◆ **EXERCISE BRIEF**: Using the entries below, copy out all lines where "from" is found.
Start of Block
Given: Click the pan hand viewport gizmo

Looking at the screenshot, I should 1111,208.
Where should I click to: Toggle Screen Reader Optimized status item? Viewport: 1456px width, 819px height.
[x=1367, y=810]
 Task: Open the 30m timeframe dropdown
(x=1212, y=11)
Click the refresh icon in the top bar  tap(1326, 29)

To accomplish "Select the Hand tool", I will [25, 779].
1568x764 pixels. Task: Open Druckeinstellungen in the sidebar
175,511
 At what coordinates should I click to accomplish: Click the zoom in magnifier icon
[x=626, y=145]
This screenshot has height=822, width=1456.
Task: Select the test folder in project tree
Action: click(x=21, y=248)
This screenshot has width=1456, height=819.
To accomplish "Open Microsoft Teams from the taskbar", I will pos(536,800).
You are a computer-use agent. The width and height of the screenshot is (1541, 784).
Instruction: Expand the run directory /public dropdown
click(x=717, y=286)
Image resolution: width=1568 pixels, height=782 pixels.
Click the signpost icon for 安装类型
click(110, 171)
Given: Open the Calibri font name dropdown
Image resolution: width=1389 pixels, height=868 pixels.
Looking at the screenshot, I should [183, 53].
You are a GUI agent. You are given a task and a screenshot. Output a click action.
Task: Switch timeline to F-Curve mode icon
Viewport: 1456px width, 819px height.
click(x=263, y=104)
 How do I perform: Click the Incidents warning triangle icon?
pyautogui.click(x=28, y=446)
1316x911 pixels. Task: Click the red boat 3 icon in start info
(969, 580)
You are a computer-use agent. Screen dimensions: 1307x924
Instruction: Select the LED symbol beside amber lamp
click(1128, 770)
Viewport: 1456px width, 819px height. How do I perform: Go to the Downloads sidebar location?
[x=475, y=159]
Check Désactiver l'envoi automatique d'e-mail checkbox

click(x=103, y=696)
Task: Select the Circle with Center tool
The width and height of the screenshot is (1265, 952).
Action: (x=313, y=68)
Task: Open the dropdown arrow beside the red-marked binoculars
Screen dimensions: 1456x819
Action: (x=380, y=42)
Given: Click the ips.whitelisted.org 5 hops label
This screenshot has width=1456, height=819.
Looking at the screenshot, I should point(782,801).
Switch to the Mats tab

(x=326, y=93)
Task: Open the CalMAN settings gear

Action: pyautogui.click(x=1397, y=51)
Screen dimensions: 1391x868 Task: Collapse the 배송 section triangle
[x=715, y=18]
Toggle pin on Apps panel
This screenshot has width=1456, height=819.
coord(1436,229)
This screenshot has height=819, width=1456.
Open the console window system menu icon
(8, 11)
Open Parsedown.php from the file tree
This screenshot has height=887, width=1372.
End of Block
◆ **YOUR RESPONSE**:
To accomplish "Open Microsoft Teams from the taskbar", I will pos(536,800).
Open Parsedown.php from the file tree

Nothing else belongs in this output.